-- start Data excerpts --
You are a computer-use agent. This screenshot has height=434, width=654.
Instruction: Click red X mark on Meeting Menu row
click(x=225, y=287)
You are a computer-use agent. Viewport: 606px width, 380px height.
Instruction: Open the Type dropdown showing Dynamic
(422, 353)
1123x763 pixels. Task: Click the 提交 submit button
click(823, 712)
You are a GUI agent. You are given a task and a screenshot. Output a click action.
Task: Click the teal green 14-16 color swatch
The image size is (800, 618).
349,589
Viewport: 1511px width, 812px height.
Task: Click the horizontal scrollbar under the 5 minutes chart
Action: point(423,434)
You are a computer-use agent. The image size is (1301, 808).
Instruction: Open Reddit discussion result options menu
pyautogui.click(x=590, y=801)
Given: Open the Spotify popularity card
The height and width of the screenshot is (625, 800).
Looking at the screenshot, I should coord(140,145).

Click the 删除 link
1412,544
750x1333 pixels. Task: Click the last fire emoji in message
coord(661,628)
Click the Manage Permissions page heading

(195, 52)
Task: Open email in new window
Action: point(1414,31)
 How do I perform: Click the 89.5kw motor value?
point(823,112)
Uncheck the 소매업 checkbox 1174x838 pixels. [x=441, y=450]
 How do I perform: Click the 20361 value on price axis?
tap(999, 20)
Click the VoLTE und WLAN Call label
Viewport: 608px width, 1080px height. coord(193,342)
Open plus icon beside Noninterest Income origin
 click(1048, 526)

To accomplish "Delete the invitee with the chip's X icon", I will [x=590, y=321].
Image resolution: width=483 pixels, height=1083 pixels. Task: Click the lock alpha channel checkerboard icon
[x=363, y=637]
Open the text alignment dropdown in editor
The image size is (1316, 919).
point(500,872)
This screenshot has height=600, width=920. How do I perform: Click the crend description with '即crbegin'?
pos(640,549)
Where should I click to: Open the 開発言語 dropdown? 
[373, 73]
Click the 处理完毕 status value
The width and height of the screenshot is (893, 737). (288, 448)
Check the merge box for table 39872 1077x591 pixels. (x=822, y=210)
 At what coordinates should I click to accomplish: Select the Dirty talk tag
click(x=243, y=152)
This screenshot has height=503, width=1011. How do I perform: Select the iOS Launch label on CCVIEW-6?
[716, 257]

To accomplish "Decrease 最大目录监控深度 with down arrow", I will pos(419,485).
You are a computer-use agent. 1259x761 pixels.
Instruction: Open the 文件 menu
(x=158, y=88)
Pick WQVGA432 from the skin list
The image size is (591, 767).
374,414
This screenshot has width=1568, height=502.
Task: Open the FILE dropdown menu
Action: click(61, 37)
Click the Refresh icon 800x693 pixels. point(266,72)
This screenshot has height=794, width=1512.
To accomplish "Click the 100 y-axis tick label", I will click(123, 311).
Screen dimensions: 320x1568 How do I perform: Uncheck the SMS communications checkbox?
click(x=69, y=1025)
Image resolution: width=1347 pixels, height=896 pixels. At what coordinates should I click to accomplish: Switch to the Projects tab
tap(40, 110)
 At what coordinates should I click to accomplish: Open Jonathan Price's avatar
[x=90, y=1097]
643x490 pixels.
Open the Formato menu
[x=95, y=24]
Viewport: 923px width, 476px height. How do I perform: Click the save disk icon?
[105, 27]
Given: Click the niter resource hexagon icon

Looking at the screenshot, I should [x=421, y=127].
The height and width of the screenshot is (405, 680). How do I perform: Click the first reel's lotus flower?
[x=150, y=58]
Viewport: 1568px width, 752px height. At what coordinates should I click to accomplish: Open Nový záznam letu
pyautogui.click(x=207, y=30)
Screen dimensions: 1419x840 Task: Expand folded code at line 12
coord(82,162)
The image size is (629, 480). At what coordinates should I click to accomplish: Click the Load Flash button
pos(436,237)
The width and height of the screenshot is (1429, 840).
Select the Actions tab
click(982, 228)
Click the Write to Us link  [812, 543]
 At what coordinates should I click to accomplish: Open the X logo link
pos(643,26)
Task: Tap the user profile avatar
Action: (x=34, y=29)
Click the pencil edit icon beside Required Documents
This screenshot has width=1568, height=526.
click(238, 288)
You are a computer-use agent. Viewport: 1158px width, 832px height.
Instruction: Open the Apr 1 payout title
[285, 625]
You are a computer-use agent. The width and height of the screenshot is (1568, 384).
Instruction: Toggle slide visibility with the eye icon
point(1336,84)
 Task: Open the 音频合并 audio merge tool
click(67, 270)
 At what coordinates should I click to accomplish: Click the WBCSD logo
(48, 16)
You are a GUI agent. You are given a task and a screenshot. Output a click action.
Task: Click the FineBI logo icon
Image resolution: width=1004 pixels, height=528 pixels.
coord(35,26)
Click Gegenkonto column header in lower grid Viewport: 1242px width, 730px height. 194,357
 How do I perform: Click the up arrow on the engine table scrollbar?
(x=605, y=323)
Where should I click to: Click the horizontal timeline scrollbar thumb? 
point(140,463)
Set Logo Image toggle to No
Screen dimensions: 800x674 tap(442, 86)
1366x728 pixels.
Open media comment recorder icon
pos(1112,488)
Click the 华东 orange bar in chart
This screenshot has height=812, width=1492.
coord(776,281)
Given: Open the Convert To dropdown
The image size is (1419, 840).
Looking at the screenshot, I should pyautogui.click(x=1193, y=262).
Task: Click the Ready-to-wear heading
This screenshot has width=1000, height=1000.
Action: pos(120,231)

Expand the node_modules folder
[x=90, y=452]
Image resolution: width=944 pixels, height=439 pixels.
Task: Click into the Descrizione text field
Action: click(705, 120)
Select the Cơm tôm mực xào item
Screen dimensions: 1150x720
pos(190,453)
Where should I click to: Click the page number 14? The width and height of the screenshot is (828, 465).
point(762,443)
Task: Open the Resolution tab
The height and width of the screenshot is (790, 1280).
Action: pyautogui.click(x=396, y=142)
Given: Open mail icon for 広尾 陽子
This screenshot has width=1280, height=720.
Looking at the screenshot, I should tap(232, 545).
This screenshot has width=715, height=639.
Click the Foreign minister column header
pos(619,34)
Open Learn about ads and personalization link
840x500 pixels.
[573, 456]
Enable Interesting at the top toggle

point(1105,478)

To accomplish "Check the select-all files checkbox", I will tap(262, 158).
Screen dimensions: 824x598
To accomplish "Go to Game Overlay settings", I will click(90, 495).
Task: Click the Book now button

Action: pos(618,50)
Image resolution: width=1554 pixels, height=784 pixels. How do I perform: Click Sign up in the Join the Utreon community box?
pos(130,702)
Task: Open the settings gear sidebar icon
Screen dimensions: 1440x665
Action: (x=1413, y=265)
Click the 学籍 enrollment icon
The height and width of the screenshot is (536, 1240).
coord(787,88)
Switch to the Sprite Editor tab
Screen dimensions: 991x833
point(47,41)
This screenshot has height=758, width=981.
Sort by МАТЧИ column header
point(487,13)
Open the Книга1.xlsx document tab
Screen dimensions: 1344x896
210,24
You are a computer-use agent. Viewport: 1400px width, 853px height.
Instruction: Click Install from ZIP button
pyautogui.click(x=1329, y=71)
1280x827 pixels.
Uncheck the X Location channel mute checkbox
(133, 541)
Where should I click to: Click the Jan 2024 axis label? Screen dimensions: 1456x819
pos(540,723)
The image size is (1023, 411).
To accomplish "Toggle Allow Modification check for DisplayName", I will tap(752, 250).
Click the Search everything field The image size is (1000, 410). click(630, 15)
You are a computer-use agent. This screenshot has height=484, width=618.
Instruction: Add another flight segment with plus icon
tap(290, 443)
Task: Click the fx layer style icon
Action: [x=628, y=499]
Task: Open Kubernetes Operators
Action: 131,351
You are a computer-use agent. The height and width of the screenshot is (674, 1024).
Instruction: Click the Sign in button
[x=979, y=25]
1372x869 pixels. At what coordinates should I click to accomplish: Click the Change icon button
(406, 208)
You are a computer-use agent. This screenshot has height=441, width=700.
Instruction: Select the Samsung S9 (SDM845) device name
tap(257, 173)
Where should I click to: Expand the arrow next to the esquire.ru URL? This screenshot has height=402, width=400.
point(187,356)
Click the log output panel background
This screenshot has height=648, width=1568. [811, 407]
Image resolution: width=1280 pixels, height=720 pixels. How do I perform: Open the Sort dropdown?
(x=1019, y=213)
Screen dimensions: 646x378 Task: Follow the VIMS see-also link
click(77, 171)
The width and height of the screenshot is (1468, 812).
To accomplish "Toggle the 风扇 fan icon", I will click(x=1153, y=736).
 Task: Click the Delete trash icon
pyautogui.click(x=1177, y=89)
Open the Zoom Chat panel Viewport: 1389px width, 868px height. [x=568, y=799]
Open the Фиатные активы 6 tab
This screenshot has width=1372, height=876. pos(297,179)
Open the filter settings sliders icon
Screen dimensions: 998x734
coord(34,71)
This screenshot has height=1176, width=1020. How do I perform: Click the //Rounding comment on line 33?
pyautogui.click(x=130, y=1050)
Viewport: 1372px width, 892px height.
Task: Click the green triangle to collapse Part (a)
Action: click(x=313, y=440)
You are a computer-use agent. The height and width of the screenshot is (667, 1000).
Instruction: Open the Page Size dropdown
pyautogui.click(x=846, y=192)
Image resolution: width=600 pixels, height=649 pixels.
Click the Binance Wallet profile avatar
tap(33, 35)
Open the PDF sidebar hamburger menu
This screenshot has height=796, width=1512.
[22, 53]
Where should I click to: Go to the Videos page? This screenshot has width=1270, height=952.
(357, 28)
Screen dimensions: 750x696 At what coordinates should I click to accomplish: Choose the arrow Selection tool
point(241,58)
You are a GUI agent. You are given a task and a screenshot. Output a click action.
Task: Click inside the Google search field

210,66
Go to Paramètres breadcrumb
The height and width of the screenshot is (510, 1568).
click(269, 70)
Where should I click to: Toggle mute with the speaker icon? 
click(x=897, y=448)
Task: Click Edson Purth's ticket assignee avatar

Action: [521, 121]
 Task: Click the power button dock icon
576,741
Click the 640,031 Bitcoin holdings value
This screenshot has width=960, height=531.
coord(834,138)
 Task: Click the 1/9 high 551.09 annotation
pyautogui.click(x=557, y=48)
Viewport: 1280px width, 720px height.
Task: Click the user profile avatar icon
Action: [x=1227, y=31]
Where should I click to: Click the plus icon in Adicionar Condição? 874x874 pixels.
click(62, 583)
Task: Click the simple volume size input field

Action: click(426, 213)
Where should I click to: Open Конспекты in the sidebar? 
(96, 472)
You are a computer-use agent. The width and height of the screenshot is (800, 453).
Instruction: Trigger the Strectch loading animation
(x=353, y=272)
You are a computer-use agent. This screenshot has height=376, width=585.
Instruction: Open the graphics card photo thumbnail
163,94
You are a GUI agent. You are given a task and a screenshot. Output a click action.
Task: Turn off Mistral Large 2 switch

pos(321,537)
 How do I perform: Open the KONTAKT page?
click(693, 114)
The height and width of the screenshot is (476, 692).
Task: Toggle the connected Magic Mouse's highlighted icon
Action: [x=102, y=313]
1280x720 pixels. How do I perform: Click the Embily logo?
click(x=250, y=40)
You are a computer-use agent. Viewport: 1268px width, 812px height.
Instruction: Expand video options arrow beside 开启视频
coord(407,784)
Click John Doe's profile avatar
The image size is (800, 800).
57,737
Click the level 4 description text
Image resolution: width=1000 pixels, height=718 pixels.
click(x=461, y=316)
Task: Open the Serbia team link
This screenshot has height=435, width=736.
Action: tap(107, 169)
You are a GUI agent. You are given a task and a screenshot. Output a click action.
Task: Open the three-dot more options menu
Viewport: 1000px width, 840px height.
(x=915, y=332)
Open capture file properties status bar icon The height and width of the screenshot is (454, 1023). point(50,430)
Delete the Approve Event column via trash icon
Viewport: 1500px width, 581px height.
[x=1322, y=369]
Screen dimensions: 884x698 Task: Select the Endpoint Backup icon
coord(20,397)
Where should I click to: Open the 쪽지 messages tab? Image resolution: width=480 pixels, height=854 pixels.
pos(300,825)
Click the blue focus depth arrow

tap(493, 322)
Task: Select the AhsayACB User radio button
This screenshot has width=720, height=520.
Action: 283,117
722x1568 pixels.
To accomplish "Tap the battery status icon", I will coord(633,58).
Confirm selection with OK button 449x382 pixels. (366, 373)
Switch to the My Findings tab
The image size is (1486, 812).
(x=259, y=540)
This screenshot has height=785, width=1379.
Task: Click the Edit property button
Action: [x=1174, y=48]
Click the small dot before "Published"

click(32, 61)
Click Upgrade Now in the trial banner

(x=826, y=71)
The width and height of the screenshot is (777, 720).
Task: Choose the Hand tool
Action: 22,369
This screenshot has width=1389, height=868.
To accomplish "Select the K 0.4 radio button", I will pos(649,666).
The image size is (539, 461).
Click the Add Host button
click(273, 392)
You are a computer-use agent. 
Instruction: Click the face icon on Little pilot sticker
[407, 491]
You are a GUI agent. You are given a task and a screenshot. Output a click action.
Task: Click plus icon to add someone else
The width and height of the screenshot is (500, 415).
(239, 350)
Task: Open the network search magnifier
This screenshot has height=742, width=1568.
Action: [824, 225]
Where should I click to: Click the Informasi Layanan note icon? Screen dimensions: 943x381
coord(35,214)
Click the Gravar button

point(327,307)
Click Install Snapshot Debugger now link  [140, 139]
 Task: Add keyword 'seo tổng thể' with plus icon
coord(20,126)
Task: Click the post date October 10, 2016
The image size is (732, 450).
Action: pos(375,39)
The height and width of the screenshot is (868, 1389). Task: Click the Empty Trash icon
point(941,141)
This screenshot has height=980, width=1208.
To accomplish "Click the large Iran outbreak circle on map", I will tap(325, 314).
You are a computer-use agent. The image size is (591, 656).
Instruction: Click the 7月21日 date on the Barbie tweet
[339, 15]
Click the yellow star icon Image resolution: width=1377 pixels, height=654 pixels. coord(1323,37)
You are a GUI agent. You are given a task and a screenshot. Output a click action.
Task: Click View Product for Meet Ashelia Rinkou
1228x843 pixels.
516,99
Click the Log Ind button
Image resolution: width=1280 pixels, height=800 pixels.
-- end Data excerpts --
Pull out every line from the entries above that contains the string "Sort". Matching is case-sensitive.

Sort by МАТЧИ column header
Image resolution: width=1280 pixels, height=720 pixels. How do I perform: Open the Sort dropdown?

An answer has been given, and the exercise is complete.